Sunday, 29 March 2009

The Complete Richard Hannay

The first thing to say about John Buchan's Richard Hannay is that he is probably not the man you think you know; at least, if you are anything like me. My impression, formed from fragments of film adaptations and a deep suspicion of the traditional boys' adventure story (whatever that was) inculcated (probably) in earliest childhood, was of an English gentleman, an adventurer in the service of the British Empire, an insider. Richard Hannay is perhaps all these things; but he is not simply the sum of these qualities, and none of them are automatic.

Hannay is an outsider several times over. When introduced in The Thirty-Nine Steps he is in London because that's what men who have made their 'pile' out in the Empire do. He's a successful mining engineer spending his fortune gained in the mines of southern Africa. Although born in Scotland, Hannay has lived in Africa since boyhood, but feels that he has exhausted its possibilities. A life of renting rooms in London and drifting through clubland without introductions leaves him frustrated. His career as an engineer has made his fortune and it is the part of his past which he introduces to us first; but he has also been a soldier and emerges from the first book as someone who takes for granted that the Second Matabele War, in the post-imperial era more easily understood as a war of colonial subjugation and expropriation, was a conflict of moral improvement both for the victors and the defeated. After the success of The Thirty-Nine Steps (initially serialized in Blackwood's under a pseudonym) Buchan extended Hannay's world into one he was already developing in his other contemporary novels and short stories, and added a circle of characters including Sandy Arbuthnot, later Lord Clanroyden, a Scottish aristocrat, traveller in the east and master of disguise; John S. Blenkiron, an American engineer and millionaire investor who acts in the British interest during the Great War; Peter Pienaar, mentioned in The Thirty-Nine Steps as "the best scout I ever knew"; Mary Lamington, nineteen-year-old intelligence operative who takes Hannay by surprise in such a way that he marries her; Geordie Hamilton, patriotic brawling Scots soldier who becomes first Hannay's batman then a loyal retainer of Sandy's; and Scots laird and baronet, enthusiastic and skilled pilot, Sir Archie Roylance. All are the stronger for being relayed through Hannay; when in The Courts of the Morning (not included in the combined volume) Hannay chooses not to join Sandy and Blenkiron in their South American adventure, the bulk of the novel feels emptier for its third person narration.

Records for locating items from descriptions

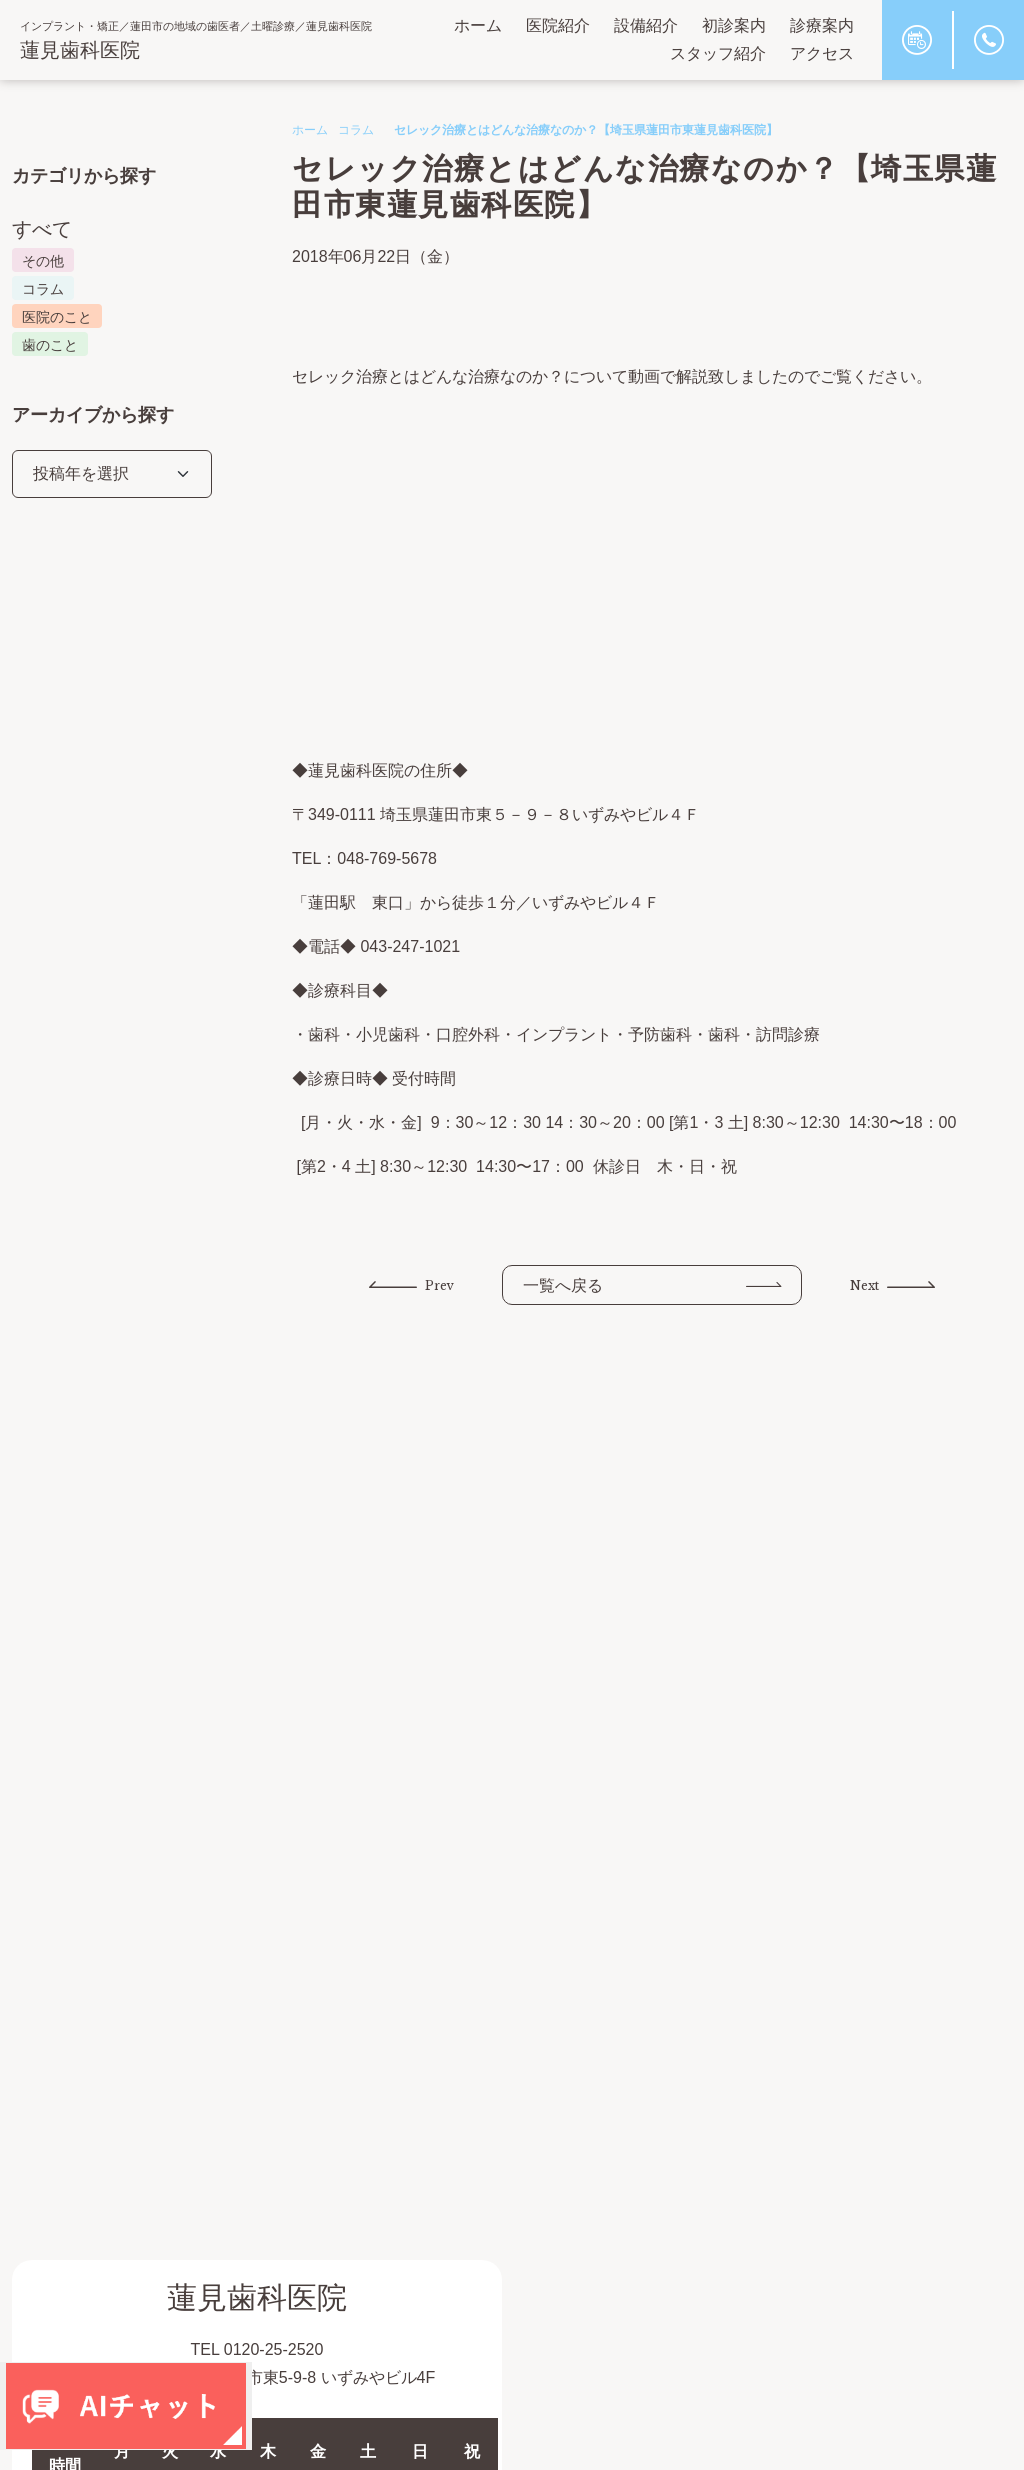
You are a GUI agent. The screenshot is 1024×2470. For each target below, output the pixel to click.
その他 (43, 261)
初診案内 (734, 25)
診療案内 (822, 25)
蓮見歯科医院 (80, 50)
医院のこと (57, 317)
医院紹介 (558, 25)
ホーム (478, 25)
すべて (42, 229)
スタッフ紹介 (718, 53)
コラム (356, 130)
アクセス (822, 53)
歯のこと (50, 345)
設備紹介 (646, 25)
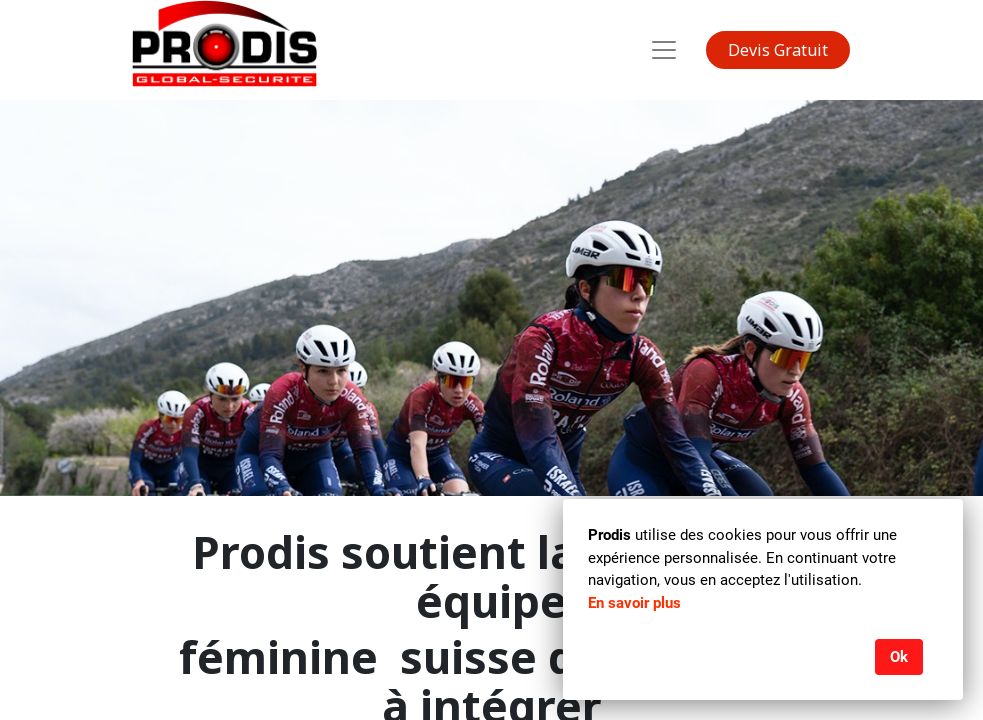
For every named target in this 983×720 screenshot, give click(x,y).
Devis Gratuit (778, 50)
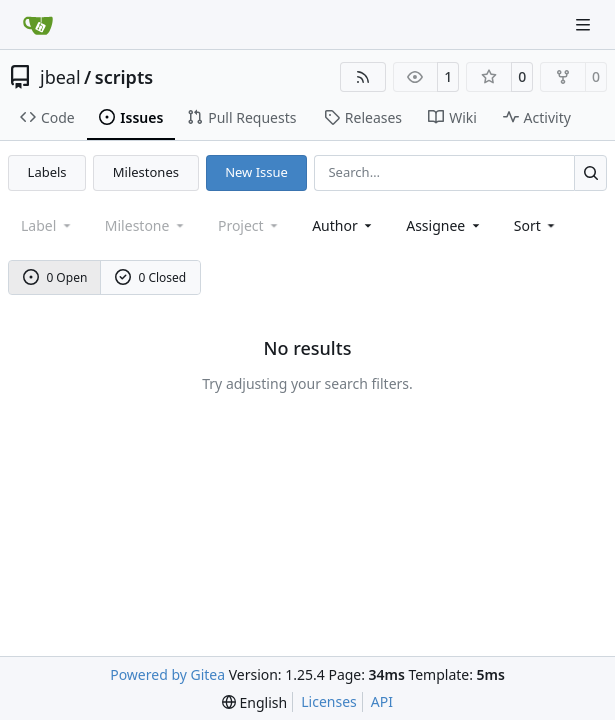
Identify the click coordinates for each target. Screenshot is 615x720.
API (382, 701)
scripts (124, 77)
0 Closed (151, 277)
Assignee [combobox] (444, 225)
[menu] (536, 225)
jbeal (60, 77)
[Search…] (590, 172)
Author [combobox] (343, 225)
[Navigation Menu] (585, 24)
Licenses (329, 701)
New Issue (256, 172)
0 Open (55, 277)
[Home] (38, 25)
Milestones (146, 172)
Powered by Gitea (167, 674)
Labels (47, 172)
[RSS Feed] (363, 77)
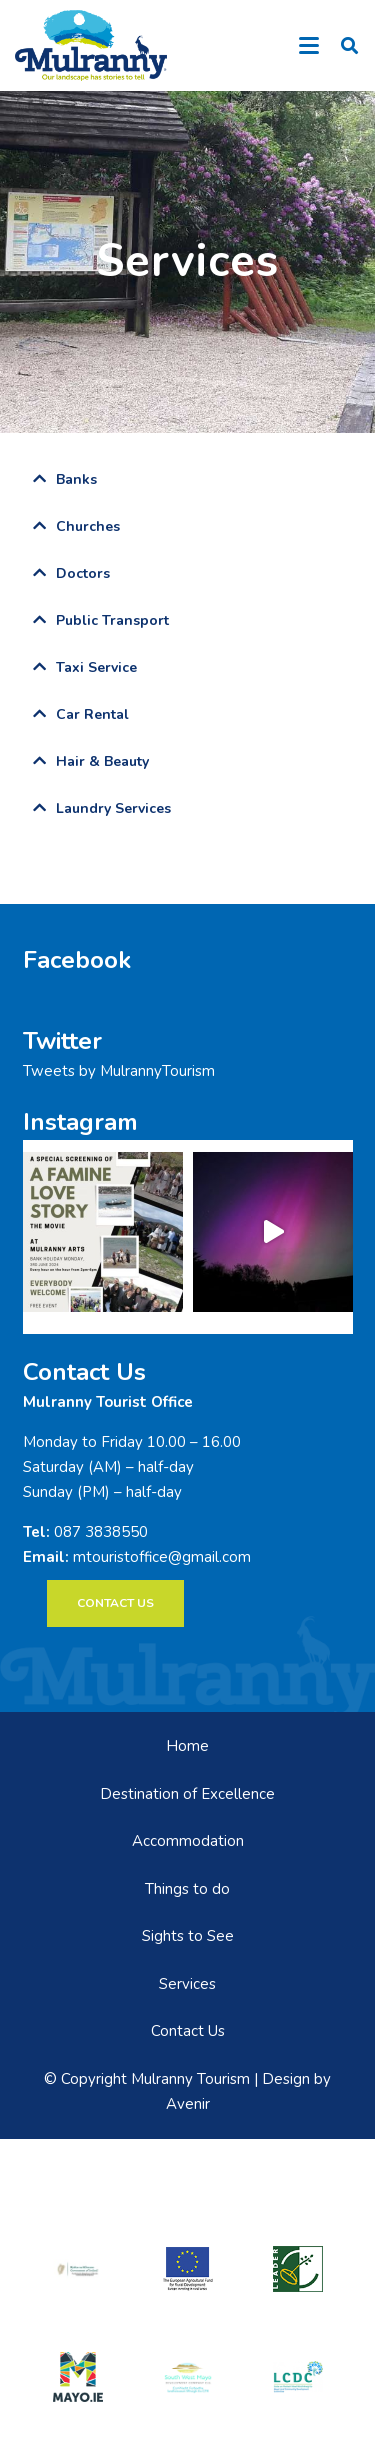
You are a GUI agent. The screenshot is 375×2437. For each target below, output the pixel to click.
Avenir (188, 2104)
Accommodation (188, 1841)
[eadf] (188, 2269)
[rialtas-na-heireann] (78, 2269)
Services (187, 1984)
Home (187, 1746)
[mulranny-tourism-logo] (91, 45)
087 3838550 (101, 1532)
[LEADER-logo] (298, 2269)
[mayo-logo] (78, 2377)
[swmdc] (188, 2377)
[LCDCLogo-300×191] (298, 2378)
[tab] (188, 479)
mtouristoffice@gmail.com (162, 1557)
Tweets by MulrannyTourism (119, 1071)
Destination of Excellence (187, 1794)
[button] (309, 46)
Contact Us (188, 2031)
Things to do (187, 1889)
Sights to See (188, 1936)
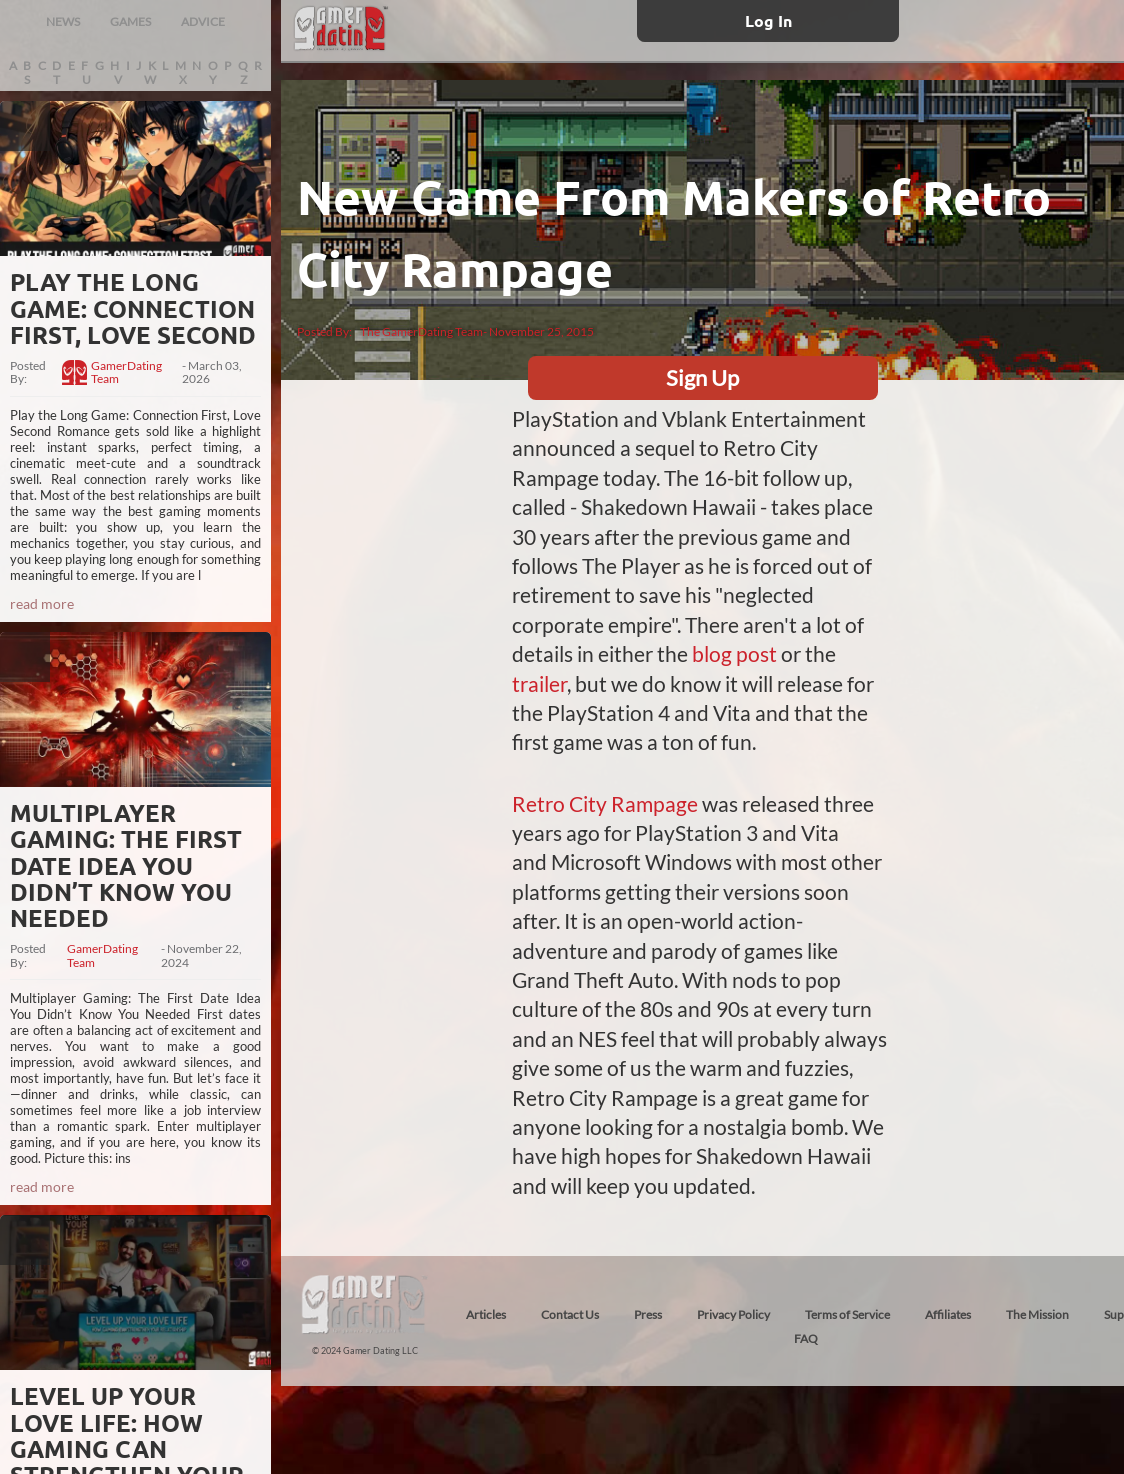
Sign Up (702, 377)
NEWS (63, 21)
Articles (486, 1314)
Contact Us (570, 1314)
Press (648, 1314)
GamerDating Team (126, 373)
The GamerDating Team (421, 331)
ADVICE (203, 21)
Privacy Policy (733, 1314)
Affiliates (948, 1314)
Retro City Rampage (605, 803)
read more (42, 603)
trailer (539, 683)
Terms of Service (847, 1314)
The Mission (1037, 1314)
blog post (734, 653)
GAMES (130, 21)
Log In (768, 20)
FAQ (806, 1338)
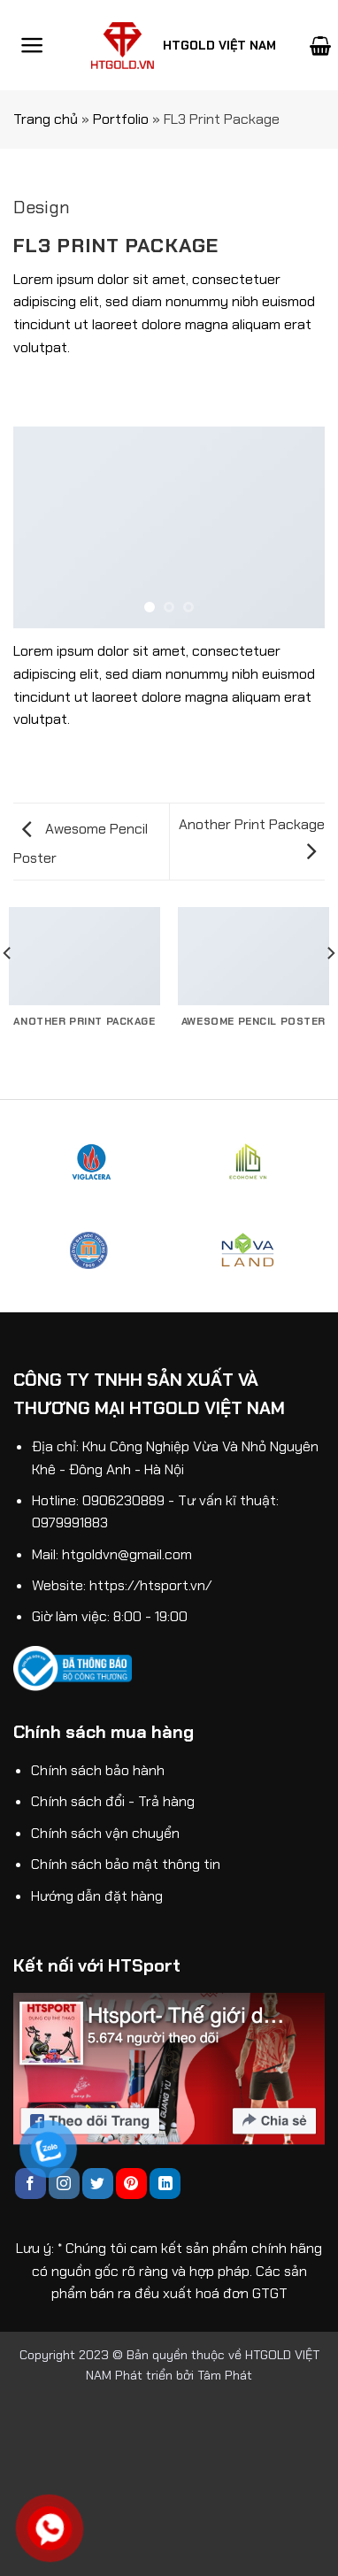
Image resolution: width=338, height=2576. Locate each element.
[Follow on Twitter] (97, 2183)
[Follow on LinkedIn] (165, 2183)
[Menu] (32, 45)
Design (41, 207)
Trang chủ (45, 119)
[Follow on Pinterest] (131, 2183)
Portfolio (121, 119)
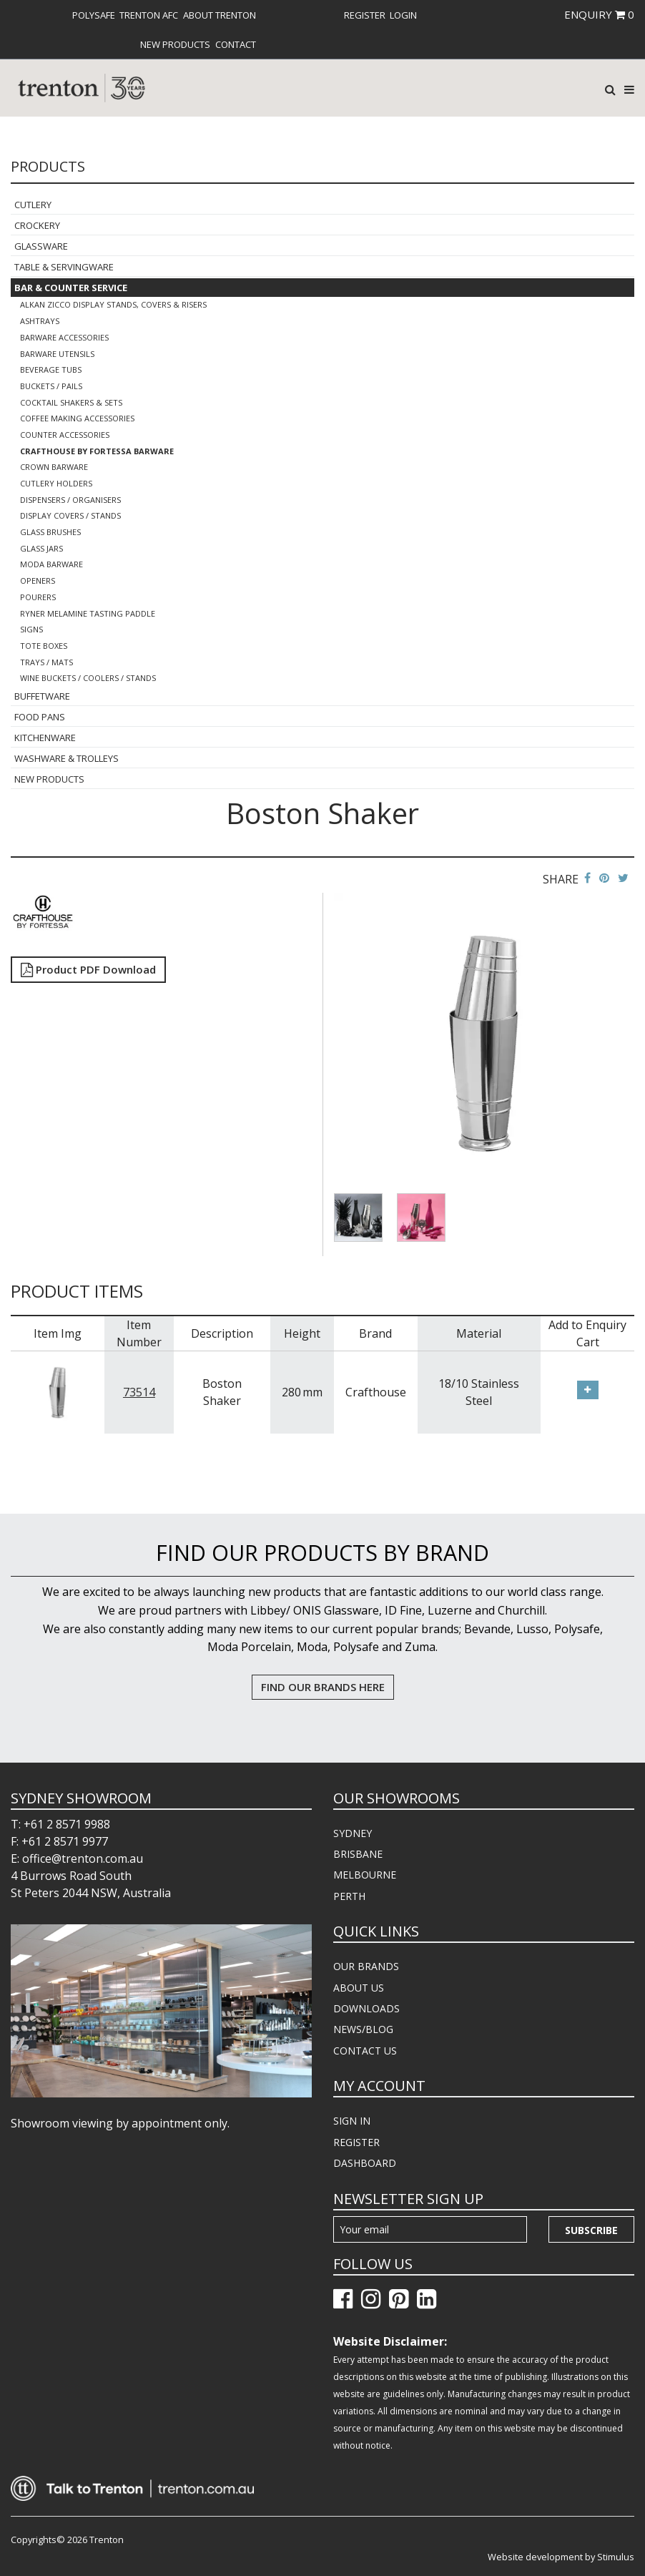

**Your tasks:**
[1] Answer these from the Hannay review:
(a) What formed the writer's earlier impression of Richard Hannay?
(b) Where was Hannay born?
(c) How old is Mary Lamington?
[2] Write a continuation of the Hannay review, picking up after its final sentence.
The material after the Hannay review was taken from a different source.

**Answers to the problems:**
[1]
(a) Fragments of film adaptations and a deep suspicion of the traditional boys' adventure story.
(b) Scotland.
(c) Nineteen.

[2]
Hannay's opinions and prejudices are continually foregrounded by Buchan; Hannay emerges as a character through the gap between the limited outlook expected by those seeking to manipulate him, and Hannay's own broader view. In The Thirty-Nine Steps, Scudder intrigues Hannay with his tale of Jewish conspiracy, but never entirely convinces him. His African experience is crucial. Later, in The Three Hostages, Dominick Medina entirely misreads Hannay's character, fatally for Medina's ambitions. Medina's roots in England are deeper than Hannay's, and though he is descended from Iberian exiles and is influenced by an Irish mother who holds England in disgust, it is his Englishness which is emphasised and which may lead him to consider Hannay dull and an ideal pawn. Much or most of the overseas experience with which Medina is widely credited turns out to be fraudulent, and what he has learned, he lacks the understanding to interpret beyond narrow self-interest. Frequently throughout the Hannay books, the reader is implicitly asked to contemplate how little those know of England who only England know.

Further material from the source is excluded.